Maret smiles. Small, tired, the smile of a woman who’s been working alone for eight years and just found out her instincts were better than she thought. “Good to know.”

Maret leaves when the light starts to change. She takes the jug and tells me to eat something besides chalk dust and goes down the ridge path with the careful steps of someone who’s been carrying this island on her back for eight years and just found out it was murdered.

I work until the light through the fissures goes dark.

The cavern takes on a different quality in full darkness, the dead star-iron becoming invisible against the stone so that my hands are the only thing navigating.

Fingers on the mineral. Palms flat. Reading by touch alone, like I read everything first, before the eyes get involved, before the brain starts making stories out of what the hands already know.

The last junction I check before packing up is a secondary pathway near the floor, one of the partially intact ones where the cut stopped short of full severance.

In the dark, with no visual information to distract me, my fingertips trace the cut edge and catch something I missed in daylight.

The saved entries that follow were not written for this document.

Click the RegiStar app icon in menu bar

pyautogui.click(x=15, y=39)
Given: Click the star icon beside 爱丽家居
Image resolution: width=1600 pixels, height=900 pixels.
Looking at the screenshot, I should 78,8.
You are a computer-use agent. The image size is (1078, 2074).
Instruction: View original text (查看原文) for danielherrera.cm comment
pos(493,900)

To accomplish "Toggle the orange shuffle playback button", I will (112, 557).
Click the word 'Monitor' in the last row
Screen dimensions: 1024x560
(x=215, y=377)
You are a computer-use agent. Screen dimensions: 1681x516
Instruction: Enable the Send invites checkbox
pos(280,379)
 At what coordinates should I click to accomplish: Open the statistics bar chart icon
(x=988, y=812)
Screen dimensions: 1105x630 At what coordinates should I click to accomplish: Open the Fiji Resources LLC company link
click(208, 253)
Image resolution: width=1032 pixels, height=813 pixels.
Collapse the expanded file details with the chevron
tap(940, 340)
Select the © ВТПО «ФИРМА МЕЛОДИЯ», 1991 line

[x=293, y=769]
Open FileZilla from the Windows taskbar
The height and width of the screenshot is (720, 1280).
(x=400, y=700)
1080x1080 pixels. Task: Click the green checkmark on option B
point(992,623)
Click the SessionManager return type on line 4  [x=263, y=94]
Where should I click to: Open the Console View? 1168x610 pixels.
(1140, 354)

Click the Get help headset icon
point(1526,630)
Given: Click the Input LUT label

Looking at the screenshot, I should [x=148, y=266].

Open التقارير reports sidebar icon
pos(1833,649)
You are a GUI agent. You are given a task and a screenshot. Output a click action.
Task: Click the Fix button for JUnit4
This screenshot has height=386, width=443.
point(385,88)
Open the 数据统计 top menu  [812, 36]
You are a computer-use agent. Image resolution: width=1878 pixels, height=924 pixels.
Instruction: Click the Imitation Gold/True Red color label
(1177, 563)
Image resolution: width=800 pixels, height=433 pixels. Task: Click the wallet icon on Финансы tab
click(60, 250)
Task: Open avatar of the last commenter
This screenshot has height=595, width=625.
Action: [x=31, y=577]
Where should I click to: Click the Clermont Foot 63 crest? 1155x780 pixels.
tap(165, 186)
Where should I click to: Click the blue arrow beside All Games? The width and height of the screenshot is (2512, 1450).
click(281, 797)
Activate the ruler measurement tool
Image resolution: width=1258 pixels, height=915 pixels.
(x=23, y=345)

A variation in the blade signature. The angle here is different by a few degrees.

Same tool, same technique, different hand position.

Maybe the cutter was tired. Maybe they were in a hurry.

Maybe, and this thought settles in my hands before it reaches my brain, maybe there was more than one cutter.

I file this reading. I’ll need more passes to be sure. But the possibility changes the scope again, widening it from one person with a blueprint to an operation. Organized. Resourced. Multiple hands carrying the same blade.

Then I pack my maps and my chalk stubs and my hands that won’t stop bleeding, and I go down to the ship.